BUMI DAN PASUKAN BARET MERAH

38 27 1
                                    

Menjadi buronan ternyata cukup menguras tenaga. Sudah saatnya aku tertangkap. Sudah tiga hari sejak pelarianku yang pertama. 24 jam terakhir aku sudah bepindah pulau lagi. Jika kalian liat di peta, pulau ini seperti huruf K.

Dengan siasat yang sama, dengan sengaja aku membocorkan sendiri posisiku, membuatku kembali akan berurusan dengan pasukan anti teror. Kudengar beberapa jam yang lalu, kepolisian telah meminta bantuan kepada seorang jendral dari angkatan darat, mereka berencana menangkapku dengan satuan elit mereka, komando pasukan baret merah.

Beberapa hari ini berita pengejaran kriminal mantan detasemen khusus menjadi trending topic. Baik di media TV maupun internet. Semua orang tiba tiba penasaran dan mencari tahu siapa sebenarnya seorang Alam. Mereka bisa mencari sesuka mereka, berpendapat sesuka mereka, dan menganggap sesuka mereka. Aku tidak peduli. Semua kebenaran tentang diriku sudah dihapus dari muka bumi. Kini hanyalah aku yang palsu yang mereka tahu.

Aku mengenal pasukan ini, mereka sangat ahli di segala medan, kuat dan tangguh. Tak ada yang akan meragukan kemampuan mereka. Baiklah teman teman, jika kalian datang untuk menangkapku, datanglah, aku tidak akan pergi kemanapun.

Mereka sudah mendekat, aku bisa merasakannya. Mereka dengan gerakan tak terdengar namun cepat telah berada di sekeliling dan mengepung gubuk ini. Disinilah aku, sebuah gubuk tengah sawah, mirip seperti rumah yang dindingnya terbuat dari anyaman bambu dan atapnya dari dedaunan entah apa, seperti dedaunan kelapa.
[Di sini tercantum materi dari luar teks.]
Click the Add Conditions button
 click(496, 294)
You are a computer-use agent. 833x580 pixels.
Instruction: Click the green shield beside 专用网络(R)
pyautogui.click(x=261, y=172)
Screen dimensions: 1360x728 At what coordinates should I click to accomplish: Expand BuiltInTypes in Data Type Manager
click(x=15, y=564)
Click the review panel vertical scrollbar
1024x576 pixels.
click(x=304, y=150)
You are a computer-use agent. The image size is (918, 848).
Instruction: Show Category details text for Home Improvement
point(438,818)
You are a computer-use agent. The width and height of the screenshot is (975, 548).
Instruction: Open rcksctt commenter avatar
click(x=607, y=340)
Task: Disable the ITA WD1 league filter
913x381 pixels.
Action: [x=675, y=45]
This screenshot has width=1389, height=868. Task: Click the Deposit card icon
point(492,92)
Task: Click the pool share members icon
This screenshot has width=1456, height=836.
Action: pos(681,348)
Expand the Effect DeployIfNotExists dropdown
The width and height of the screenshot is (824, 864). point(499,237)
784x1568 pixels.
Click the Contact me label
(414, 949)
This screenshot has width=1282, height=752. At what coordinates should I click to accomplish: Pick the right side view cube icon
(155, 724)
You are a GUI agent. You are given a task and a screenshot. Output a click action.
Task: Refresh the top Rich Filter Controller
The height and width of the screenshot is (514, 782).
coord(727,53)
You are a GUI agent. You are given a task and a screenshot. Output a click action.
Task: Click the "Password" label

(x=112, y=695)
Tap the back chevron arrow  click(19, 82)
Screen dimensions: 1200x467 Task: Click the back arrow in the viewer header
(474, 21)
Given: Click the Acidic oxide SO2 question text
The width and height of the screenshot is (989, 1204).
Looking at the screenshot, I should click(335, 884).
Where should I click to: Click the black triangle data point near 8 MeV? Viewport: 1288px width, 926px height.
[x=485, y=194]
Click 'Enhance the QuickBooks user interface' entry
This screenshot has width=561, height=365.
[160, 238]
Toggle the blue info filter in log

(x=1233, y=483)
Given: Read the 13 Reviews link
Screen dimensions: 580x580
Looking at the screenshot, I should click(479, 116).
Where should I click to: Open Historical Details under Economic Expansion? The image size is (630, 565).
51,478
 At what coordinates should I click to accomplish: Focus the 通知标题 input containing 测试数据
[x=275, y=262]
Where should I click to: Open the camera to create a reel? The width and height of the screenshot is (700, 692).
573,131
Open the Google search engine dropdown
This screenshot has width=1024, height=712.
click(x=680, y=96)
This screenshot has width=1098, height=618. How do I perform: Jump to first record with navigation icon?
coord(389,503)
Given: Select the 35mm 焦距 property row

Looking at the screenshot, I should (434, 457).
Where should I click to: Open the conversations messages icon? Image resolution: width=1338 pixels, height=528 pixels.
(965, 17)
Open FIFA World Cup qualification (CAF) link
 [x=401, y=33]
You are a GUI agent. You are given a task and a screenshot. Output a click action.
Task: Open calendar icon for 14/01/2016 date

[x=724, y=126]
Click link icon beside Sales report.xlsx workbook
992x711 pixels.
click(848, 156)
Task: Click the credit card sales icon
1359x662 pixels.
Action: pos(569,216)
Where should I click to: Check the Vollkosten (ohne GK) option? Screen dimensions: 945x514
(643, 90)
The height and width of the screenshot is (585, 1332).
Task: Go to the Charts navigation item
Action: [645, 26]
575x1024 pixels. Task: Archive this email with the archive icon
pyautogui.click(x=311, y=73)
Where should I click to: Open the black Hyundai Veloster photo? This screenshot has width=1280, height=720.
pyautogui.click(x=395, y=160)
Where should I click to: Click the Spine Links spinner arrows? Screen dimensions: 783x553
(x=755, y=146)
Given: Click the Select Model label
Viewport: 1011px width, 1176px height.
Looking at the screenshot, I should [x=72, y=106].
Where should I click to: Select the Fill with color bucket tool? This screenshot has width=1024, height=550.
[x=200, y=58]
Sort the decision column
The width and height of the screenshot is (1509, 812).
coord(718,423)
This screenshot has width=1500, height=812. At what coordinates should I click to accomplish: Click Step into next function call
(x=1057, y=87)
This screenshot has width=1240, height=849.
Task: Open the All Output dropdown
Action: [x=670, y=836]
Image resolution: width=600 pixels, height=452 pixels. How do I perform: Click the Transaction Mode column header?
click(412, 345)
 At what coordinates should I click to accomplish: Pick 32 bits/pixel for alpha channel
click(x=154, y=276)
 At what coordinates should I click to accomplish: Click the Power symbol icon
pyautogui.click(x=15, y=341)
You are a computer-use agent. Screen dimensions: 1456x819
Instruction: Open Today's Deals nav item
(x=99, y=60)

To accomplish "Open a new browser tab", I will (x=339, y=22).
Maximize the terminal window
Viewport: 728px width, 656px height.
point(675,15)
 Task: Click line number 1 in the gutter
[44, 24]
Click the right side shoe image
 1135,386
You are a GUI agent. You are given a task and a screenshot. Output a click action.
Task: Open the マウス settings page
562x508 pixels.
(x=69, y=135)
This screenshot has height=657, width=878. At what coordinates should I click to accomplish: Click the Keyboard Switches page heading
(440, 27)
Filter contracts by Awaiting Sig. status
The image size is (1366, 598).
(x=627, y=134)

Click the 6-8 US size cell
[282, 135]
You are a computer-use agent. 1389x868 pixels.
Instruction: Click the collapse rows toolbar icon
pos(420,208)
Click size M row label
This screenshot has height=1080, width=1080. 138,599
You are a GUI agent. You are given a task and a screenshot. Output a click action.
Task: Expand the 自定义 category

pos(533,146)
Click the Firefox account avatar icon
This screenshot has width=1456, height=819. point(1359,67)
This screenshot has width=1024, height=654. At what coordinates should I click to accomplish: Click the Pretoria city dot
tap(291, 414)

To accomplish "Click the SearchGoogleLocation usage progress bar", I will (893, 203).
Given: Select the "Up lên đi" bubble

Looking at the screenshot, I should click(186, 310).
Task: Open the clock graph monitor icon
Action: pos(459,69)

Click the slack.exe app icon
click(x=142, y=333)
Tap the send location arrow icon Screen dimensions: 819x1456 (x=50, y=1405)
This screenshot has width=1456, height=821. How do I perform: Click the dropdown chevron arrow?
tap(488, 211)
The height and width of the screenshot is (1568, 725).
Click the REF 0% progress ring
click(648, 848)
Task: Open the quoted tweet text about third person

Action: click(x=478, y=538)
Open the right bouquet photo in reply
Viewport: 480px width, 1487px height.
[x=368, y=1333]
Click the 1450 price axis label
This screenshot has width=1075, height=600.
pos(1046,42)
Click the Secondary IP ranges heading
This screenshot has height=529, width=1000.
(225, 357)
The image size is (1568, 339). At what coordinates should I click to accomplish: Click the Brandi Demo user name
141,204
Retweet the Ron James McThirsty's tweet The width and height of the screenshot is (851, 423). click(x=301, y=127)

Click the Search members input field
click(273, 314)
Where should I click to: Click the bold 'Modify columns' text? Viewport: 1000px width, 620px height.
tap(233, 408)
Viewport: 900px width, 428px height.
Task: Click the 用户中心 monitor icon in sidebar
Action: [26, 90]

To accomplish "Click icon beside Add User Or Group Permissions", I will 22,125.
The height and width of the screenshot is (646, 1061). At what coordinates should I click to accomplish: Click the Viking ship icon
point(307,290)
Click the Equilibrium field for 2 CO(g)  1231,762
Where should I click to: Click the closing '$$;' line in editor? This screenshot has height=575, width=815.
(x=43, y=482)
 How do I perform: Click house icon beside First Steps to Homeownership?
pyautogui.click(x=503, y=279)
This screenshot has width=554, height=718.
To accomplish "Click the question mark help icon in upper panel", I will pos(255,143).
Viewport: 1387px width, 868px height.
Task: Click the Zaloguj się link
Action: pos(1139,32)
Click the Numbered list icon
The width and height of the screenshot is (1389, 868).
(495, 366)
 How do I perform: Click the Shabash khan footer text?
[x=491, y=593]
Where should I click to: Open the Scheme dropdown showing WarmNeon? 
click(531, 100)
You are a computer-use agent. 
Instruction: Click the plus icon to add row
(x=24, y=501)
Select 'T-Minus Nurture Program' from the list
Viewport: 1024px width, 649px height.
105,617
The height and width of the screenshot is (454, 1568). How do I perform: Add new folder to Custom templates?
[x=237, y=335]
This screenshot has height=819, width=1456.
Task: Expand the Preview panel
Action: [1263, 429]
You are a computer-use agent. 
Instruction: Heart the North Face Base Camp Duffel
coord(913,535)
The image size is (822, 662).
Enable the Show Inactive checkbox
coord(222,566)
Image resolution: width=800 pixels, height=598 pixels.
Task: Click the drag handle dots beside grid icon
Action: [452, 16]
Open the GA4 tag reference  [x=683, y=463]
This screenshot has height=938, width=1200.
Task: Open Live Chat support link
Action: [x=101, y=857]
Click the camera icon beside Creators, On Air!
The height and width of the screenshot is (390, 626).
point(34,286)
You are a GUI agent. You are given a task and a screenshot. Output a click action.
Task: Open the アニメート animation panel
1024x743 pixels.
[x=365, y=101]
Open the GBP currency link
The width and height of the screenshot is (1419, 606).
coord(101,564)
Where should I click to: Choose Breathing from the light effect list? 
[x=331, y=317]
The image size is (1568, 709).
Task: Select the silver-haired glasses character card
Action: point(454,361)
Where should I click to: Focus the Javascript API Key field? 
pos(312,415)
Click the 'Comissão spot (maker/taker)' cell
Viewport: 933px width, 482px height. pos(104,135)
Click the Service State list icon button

Kudengar ada seorang jurnalis dari tv swasta yang merekam penangkapan ini. Biarlah seluruh negeri mengenalku sebagai seorang kriminal tingkat tinggi. bukankah seorang pahlawan sejati itu tak perlu dikenang? Yah aku harus terbiasa.

Aku hanya memikirkan pandangan satu orang saja. Apakah setelah ini, dia akan tetap menganggapku sebagai pangerannya? Seorang yang selalu hebat dimatanya? Ataukah sebaliknya, menganggapku sebagai penjahat, kriminal tingkat tinggi seperti dunia memandangku?

Mereka mendekat, gerakan langkah kaki terdengar menghentak hentak dan taktis. Aku tidak peduli sedekat apa mereka. Aku tetap melanjutkan kegiatanku. Aku masih terduduk sambil membaca doa doa. “Dobrak!” Sayup kudengar perintah sang komandan untuk mendobrak pintu.

Tanpa menunggu komando dua kali, pasukan segera membuka pintu secara paksa, meskipun sebenarnya tidak aku kunci sama sekali. Gubuk ini hanya satu ruangan. Pasukan langsung menyerbu masuk, mereka kaget. Aku membelakangi mereka masih dengan posisi yang sama.  Aku mengahadap ke kanan, mengucapkan salam, lalu menghadap ke kiri, mengucap salam, dan selesai sudah.

“Angkat tangan atau kami tembak!” Kudengar teriakan dari salah seorang pasukan itu dan aku tidak peduli. Kalau berani mengancam, maka harus berani menembak. Aku mengadahkan tangan lalu memohon dan menyesal meminta ampun. Air mataku mengalir begitu saja. Entah apa yang terjadi kepada mereka, mereka semua diam, tidak ada usaha menghentikan kegiatanku dan jika jurnalis itu merekam kejadian ini, aku yakin, semua yang menonton beritanya akan terdiam.

Aku menyudahinya, mengusap muka dengan kedua telapak tanganku, bersyukur atas semuanya. Aku mengangkat tangan, tanda menyerah, aku masih terduduk. Beberapa orang mendekat, tanpa mengeluarkan suara sedikitpun. Keadaan hening. Tanganku diborgol. Aku dibawa pergi untuk dipulangkan. Selesai sudah pelarianku selama tiga hari terakhir.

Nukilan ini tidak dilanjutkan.